Świetny temat
Każda pora roku ma swoje wady i zalety i podobnie jak z porą dnia, to którą właśnie lubię najbardziej, często zależy od okoliczności, nastroju i oczekiwań. Bardzo, ale to bardzo kocham jesień, ale nie złotą, tylko taką szarą, mglistą, bezwietrzną, z kropelkami deszczu na gałęziach. To samo gdy taka pogoda jest zimą. Wtedy jest cudowny klimat wpędzający w refleksje i mam swoją ulubioną specjalną playlistę na te okoliczności przyrody i otoczenia. Zimą też łatwiej się dostać w wiele miejsc, które latem zarastają i czasem wtedy jest jedyna okazja, żeby coś sfocić
Uwielbiam też wiosnę, gdy wszystko już jest zielone i kolorowe, kwitną bzy i mlecze. Najbardziej lubię maj. Lato też ma fajny klimat, byle nie było nieziemskich upałów, bo je znoszę okropnie źle, typu jestem zmęczona, spocona, kręci mi się w głowie i dobiegnięcie do autobusu jest dla mnie prawie zabójcze. Wtedy każdego dnia z utęsknieniem czeka się na wieczór i noc. Zimą lubię jak jest w miarę ciepło i w nocy, wtedy czasem lubiłam sobie gdzieś posiedzieć i popatrzeć np. na światła z klasztoru, które latem są przysłonięte liśćmi. Nienawidzę za to takiej pogody jak teraz, czyt. śnieg i mróz
Nienawidzę śniegu i bardzo niskich temperatur. Nie mogę się doczekać aż to się wreszcie skończy.
W ankiecie zaznaczam wiosnę, chociaż chyba na równi kocham też jesienne mgliste dni i ciepłe letnie noce.
Moją ulubioną porą roku to zima, gdzie jest zimno i dużo śniegu, a nie taka zima, która wygląda jak jesień, np. ta, co jest w tym roku. Masakra...
Mam dokładnie na odwrót. Co fajnego jest w śniegu i zimnie? Człowiek marznie, brodzi w ohydnym śniegu jak nie zdążą odśnieżyć chodników, przy ulicach pełno paskudnego błota. Fuuuj. Dla mnie śniegu mogłoby nie być wcale. Nienawidzę jak leży i pada. Znacznie utrudnia życie, a ja wolę jesienną szarość niż to białe gówno, które w mieście jest i tak brudno-blotnisto-żółte (od psich szczochów).

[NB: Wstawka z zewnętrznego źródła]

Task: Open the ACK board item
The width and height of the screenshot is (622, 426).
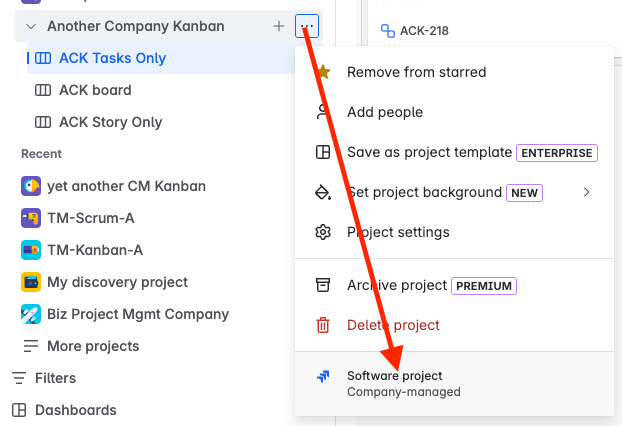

Taka zima to dla mnie czas przemarzniętych dłoni, stóp i twarzy, przemokniętych od śniegu butów, przedostawania się przez śnieg w ślimaczym tempie, jak jeszcze nie odśnieżą, błota przy ulicach i niebezpiecznych lub nieprzejezdnych dróg na peryferiach. Śnieg mnie tak frustruje, że już mi się robi niedobrze od niego. Ponadto jak tylko on spadnie, to i spada moja aktywność na każdej płaszczyźnie poza domem. Wtedy nawet nie mogę posiedzieć w moich ulubionych miejscach ani wyjść gdzieś na spacer nad staw, łąkę albo do lasu, a i po mieście się nie chce chodzić i nie lubię wtedy jeździć rowerem.